彼女の挨拶でクラス中が騒ぎ始める。男性陣からは「よっしゃ生ギャルだ!」という訳のわからん歓喜の声。女性陣からは「大阪弁かな?なんかかわいい」という女子特有のなんでもかわいく見えてしまう現象が起こっているらしい。俺はそんな周りの声は耳に入ってこない。なんせ彼女のその見た目と喋り方には心当たりがあったのだ。うん、気のせいじゃないは。彼女とは以前夏休みに俺が女装して一人街に歩いていたときに厄介なナンパに絡まれていたところを助けてくれたというか、仲裁してくれたことがあった。俺は彼女のことを思い出すとすぐさま窓の外に顔を向ける。いくら女装した上に数分しか離してないとはいえ気づく可能性はある。しかし、俺が窓の外を向く前ほんの一瞬ではあるが彼女がこちらを凝視しているような気がした。俺は柏木さんとは極力関わらないようにしようと心に決めた。ホームルームが終わると皆がいっせいに柏木さんの元へと近づく。そしていろいろと質問を投げかける。柏木さんはそれに淡々と答えるとさらにその場は盛り上がる。ちなみによくその和を見てみるとたくさんの人に押しつぶされるように亮の姿がそこにはあった。長谷部さんと神崎さんは興味はありつつも遠くから二人で会話をしながら眺めているだけだった。
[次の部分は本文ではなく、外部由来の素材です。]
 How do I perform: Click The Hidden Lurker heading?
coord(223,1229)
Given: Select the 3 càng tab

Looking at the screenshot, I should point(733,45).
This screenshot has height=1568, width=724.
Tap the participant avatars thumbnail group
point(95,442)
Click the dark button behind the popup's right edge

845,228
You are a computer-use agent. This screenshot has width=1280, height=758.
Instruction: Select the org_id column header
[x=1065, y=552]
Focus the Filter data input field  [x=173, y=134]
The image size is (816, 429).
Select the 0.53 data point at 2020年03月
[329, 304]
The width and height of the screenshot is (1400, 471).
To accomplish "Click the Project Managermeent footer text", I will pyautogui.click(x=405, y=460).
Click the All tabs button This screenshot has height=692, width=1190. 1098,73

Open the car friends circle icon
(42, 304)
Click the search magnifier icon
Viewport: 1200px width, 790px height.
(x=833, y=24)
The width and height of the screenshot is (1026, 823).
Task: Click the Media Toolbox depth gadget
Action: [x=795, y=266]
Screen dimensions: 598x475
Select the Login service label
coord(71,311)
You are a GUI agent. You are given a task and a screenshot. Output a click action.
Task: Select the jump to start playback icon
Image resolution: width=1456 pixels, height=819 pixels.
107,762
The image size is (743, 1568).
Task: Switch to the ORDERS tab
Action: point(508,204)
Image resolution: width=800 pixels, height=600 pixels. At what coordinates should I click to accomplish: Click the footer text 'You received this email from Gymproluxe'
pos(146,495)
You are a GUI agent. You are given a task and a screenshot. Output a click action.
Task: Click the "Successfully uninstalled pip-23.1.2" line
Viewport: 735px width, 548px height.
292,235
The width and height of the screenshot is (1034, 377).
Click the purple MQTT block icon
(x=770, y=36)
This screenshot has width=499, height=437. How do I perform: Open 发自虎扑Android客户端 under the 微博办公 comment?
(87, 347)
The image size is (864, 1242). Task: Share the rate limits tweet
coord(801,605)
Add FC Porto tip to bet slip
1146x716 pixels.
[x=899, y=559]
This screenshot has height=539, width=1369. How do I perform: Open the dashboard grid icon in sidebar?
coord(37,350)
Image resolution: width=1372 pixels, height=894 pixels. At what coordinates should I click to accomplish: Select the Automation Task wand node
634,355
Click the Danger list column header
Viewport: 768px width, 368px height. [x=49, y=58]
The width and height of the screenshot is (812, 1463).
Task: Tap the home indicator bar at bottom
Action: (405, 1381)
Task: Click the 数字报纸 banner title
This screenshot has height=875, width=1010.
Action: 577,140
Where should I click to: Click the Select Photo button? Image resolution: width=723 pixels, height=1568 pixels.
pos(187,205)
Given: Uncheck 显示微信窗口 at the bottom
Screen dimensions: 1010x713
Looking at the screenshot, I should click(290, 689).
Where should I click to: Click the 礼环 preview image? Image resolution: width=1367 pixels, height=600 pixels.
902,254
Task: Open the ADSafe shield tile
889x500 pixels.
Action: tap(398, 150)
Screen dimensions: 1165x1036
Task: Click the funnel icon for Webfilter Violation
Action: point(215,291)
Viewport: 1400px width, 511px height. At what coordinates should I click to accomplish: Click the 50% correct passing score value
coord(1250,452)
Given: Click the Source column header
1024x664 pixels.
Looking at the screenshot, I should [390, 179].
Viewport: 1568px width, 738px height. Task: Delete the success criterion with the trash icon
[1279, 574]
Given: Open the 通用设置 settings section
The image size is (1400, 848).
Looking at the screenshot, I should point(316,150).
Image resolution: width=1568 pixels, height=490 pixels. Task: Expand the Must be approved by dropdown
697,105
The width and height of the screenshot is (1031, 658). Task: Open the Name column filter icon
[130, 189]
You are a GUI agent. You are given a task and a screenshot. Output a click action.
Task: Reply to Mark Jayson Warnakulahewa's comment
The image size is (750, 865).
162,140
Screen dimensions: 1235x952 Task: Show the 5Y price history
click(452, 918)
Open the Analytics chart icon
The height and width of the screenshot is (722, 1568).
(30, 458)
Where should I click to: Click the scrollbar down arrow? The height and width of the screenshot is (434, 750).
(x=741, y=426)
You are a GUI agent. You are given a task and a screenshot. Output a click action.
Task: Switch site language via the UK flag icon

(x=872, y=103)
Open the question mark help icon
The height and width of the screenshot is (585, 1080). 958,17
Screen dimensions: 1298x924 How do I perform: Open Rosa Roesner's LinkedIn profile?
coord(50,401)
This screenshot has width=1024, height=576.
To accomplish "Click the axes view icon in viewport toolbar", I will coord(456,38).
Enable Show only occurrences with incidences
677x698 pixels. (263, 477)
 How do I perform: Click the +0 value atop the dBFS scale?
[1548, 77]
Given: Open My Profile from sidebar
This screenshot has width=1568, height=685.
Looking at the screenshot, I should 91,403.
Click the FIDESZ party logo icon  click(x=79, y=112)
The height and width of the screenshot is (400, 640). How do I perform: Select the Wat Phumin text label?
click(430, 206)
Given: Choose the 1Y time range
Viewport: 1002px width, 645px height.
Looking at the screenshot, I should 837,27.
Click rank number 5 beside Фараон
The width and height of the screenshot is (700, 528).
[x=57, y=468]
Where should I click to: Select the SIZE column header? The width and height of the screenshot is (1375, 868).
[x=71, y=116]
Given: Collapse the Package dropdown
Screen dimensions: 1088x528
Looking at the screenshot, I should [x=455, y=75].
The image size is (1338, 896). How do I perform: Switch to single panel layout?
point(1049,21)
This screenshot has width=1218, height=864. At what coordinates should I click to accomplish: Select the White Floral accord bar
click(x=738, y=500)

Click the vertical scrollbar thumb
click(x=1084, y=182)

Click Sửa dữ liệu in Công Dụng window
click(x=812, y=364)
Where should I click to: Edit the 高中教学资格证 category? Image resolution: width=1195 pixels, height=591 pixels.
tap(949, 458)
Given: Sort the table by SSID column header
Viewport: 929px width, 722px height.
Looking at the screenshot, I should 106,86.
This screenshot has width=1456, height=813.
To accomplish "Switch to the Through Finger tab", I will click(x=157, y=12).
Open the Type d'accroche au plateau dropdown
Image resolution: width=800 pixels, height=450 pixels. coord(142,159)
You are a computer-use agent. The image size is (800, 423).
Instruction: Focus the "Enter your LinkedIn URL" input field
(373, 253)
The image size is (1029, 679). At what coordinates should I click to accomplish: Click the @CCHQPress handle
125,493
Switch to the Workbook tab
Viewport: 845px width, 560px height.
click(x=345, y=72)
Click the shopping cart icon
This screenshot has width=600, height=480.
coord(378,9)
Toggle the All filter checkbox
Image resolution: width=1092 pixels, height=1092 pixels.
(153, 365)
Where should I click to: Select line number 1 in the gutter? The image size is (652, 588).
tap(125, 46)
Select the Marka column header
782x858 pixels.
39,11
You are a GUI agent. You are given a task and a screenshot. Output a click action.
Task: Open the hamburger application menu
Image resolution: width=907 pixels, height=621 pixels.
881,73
午前中の授業と昼休憩が終わる。いつもならこんなに長く感じない授業も夏休み明と言うこともありかなり眠く集中力が続かない。慣れとは恐ろしいもので今までだったら毎日出来ていた事なのに一月それをしなくなるだけでこうも苦痛に感じてしまうとは本当に慣れは恐ろしい。そんな俺の事はともかく今日の午後の授業は修学旅行のためのグループ決めだ。俺の通う青秀高校は二年になると修学旅行で北海道、奈良・京都、広島、福岡・長崎、そして沖縄のどれか好きなところに行くことができる。これはクラス内の多数決で決められるため他のクラスとは別々の場所に行くことになることが多い。ちなみに俺たちのクラスはすでに奈良・京都に決まっている。奈良・京都といえば中学生の頃に修学でいったことがあるものが大半だったが、「旅行といえば奈良と京都だろ」という者やどこでもいいと思う者が奈良・京都に票を入れたため、北海道や沖縄には表が分散して入ってしまった結果このようになってしまった。俺はどちらかといえばどこでもいい派だったため奈良・京都に決まったことに対しては特に何も言うことはない。こうして決まった行き先で自由に行動できる時間がある。その時間では決まったグループで回らなければならないというルールがあるため今回はそのグループ決めをする時間らしい。グループは自分たちで好きに決めていいらしく皆んなが各々の仲良しグループを作り出す。俺には仲のいい友達というのはあまりいないためこういった「好きな人とペアを組んで」的なノリはあまり好きではない。内心先生が勝手に振り分けてくれれば楽なのになんて思っているほどだ。俺はみんながわいわい楽しそうにする中一人席に座ったまま窓の外を眺める。今日転校して来たばかりの柏木さんですらすでにグループを作っているというのに俺はなんて情けないんだ。そんな黄昏ていた俺の肩を叩く奴がいた。


「なに物思いにふけってるんだよ。早く他のメンバー決めようぜ」


そうやってさも俺と組むのが当たり前かのように側まで近寄ってくるのは亮だった。亮はいつくかのグループから誘われているのにも関わらず俺のことを選んでくれた。やっぱりなんやかんや言っても亮は俺の親友だ。


「あと残りのはどうするか」


亮は頭の後ろをかきながらそうぼやく。グループは四から六人で作る必要があるためどうしてもあと二人足りない。かといって俺がいるとほとんどの人は組みたがらないため途方に暮れていた。そんな時俺たちに声をかける人がいた。